The ATtiny85 only has 5 I/O pins available, 6 if you can hold reset (pin 1) high enough while doing something useful with it. The 40k and 10k resistors do this, and allow us to read the potentiometer connected to this pin. This pot is the only user input, so it controls the fan speed, temperature, menu system, depending on what mode we're in.
The LCD uses a 74HC164 shift register, which needs 2 pins (data, clock). The MAX6675 thermocouple IC needs three pins (/cs, clock, data). Heater relay one pin, fan PWM one pin. To get around the shortage I share pins between the shift register and MAX6675. This mostly works well, with some caveats.
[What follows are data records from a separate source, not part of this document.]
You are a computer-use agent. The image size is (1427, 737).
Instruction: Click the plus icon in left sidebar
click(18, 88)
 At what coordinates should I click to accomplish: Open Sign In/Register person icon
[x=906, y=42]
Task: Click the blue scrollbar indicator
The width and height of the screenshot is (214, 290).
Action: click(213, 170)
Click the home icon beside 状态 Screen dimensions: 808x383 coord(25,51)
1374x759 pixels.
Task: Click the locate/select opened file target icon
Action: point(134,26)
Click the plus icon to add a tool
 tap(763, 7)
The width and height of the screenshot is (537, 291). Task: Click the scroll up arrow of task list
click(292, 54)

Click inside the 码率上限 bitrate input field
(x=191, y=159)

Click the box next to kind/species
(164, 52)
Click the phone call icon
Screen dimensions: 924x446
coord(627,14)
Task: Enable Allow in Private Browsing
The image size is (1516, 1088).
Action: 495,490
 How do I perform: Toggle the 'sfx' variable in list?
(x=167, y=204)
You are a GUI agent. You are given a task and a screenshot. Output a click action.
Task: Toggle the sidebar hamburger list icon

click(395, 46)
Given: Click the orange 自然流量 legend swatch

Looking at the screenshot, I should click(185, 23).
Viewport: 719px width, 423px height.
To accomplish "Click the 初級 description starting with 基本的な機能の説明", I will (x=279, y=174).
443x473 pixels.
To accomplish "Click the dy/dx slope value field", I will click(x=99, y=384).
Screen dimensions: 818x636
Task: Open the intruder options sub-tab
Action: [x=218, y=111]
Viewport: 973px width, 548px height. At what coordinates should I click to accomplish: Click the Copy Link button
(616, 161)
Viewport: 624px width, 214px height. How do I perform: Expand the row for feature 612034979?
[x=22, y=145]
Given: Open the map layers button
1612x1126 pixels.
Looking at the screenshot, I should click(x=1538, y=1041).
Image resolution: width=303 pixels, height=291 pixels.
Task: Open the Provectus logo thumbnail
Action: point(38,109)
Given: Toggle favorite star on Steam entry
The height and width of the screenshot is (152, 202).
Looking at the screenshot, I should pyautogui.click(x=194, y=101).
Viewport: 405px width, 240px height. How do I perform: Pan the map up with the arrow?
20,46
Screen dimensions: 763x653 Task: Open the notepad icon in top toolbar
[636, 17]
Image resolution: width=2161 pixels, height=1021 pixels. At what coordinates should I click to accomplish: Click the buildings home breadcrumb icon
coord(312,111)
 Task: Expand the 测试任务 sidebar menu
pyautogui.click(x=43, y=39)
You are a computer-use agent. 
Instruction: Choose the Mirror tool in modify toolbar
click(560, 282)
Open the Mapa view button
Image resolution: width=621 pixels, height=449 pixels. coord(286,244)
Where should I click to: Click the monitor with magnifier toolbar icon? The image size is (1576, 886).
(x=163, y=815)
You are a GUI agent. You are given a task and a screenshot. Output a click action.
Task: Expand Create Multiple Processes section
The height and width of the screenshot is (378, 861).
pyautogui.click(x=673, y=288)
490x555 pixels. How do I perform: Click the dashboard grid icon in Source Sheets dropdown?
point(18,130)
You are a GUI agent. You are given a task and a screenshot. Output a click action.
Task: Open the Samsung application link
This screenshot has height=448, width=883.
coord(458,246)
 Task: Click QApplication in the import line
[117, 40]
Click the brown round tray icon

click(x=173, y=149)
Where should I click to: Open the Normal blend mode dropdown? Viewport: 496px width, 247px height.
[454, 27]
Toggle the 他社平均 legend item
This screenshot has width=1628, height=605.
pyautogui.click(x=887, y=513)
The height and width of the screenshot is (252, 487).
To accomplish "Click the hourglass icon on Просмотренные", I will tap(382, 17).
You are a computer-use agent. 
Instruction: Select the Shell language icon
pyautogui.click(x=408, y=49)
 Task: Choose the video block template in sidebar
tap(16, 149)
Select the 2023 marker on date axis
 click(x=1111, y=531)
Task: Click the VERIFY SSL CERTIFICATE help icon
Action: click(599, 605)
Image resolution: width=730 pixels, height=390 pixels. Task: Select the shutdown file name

The LCD update code in the Arduino sketch needs a few hacks to make it run without corruption. I arrived at this mostly by trial and error. This could all be easily solved by using an Arduino compatible microcontroller with more I/O pins.
Combining mains electricity, ~20V DC PWM and a poorly organised mess of wires inside a box is a recipe for radio frequency interference. Early versions had issues with LCD corruption and random ATtiny resets, but these appear to be solved by the installation of ferrite beads on data lines, on the fan PWM, and better organising and separating bunches of wires. I'm no expert on the subject so if you happen to spot other potential sources please let me know.